§ Given text

========

101. Party of Two by Jasmine Guillory
Olivia has recently moved to L.A. to start a new law firm with her best friend. While waiting for her new house to be ready she’s staying in a hotel where she meets an attractive and charming man at the bar. It turns out to be none other than Max Powell, the junior senator from the state. He woos her and they start seeing each other under the radar, but is his high profile public career going to break their relationship? I really liked this romance. They had a really cute relationship and the impediments they faced seemed realistic. I give it a 7 out of 10.
100. Born to Fly by Sara Evans
This book is a memoir by country star Sara Evans about her childhood and breaking into country music as well as her career and her family. She had some interesting stories to tell, but I also got annoyed by some of her proclamations about this is how men are and this is how women are and this is how you should run your blended family as well as some other things. It’s great that she has figured out what is best for her family and her marriage, but I don’t think that means it’s what is best for everyone. I know some of the things she said would not be right for me and my marriage. I give it a 6 out of 10.
99. Ghosting: A Love Story by Tash Skilton
Miles and Zoey unknowlingly work as ghostwriters for competing dating sites in which they play a sort of Cyrano role for helping people get dates on dating sites. They also are locked in a battle over the best table in their neighborhood coffee shop where they both try to set up to work every day. Little do they know that their clients’ dates that they think they are falling for online are actually each other. This was a really cute love story with lots of good banter. I tore through this book. An excellent romance. I give it an 8 out of 10.

========

§ Exercise
Reproduce everything in the book reviews from "101. Party of" down to "7 out of 10.", word for word.

(Stored records)
========

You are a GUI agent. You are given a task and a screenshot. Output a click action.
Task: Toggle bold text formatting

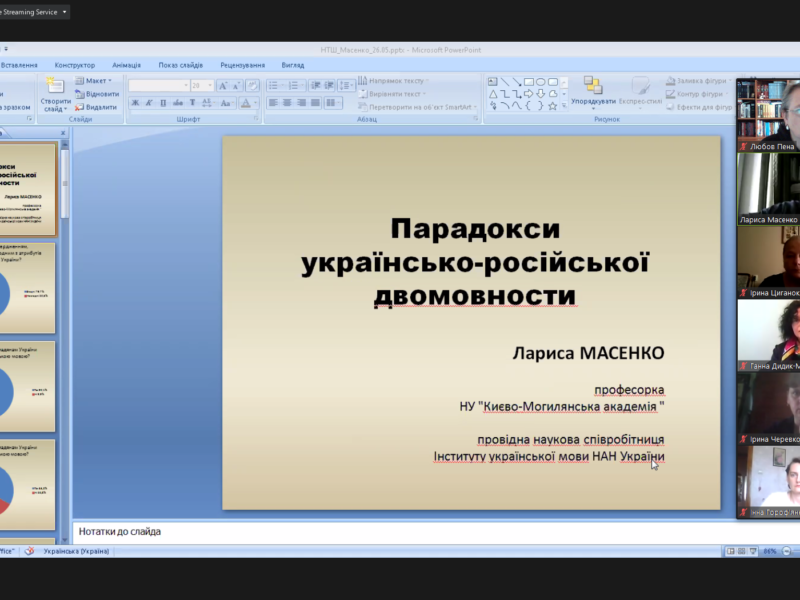(135, 103)
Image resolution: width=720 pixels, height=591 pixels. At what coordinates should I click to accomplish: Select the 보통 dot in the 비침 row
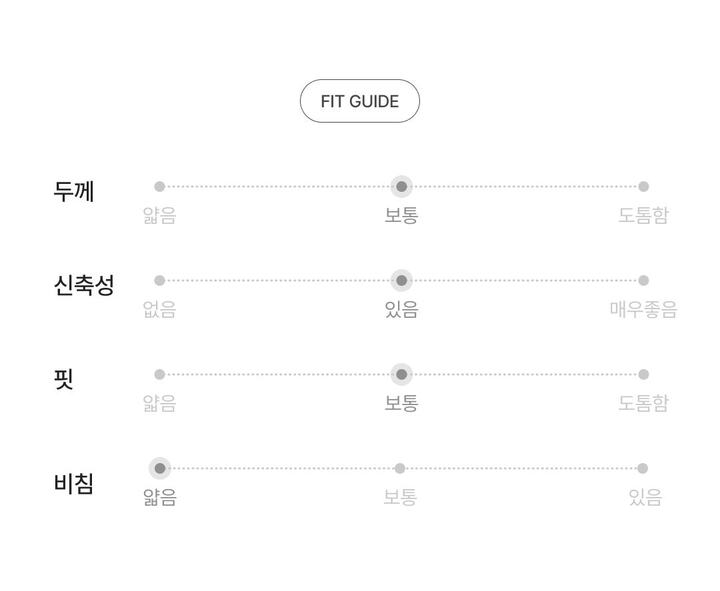point(400,468)
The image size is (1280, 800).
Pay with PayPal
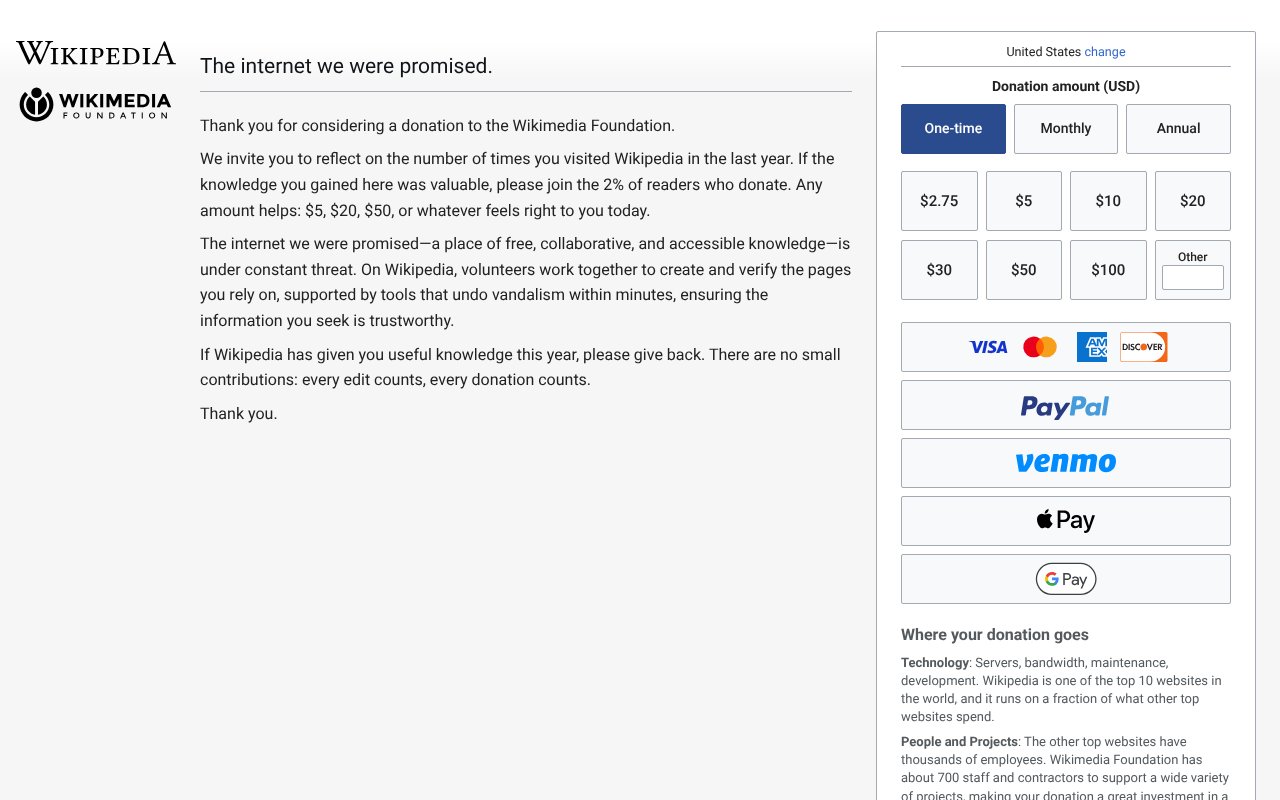1065,405
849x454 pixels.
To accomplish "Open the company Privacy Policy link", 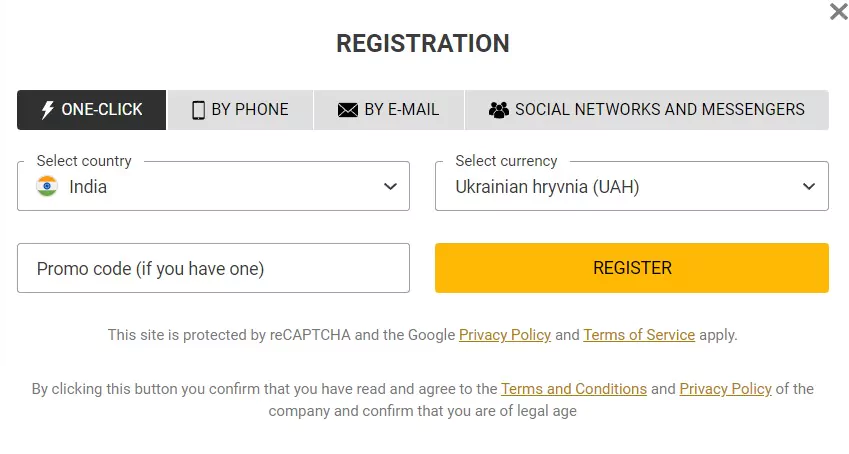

========

§ Exercise response
101. Party of Two by Jasmine Guillory
Olivia has recently moved to L.A. to start a new law firm with her best friend. While waiting for her new house to be ready she’s staying in a hotel where she meets an attractive and charming man at the bar. It turns out to be none other than Max Powell, the junior senator from the state. He woos her and they start seeing each other under the radar, but is his high profile public career going to break their relationship? I really liked this romance. They had a really cute relationship and the impediments they faced seemed realistic. I give it a 7 out of 10.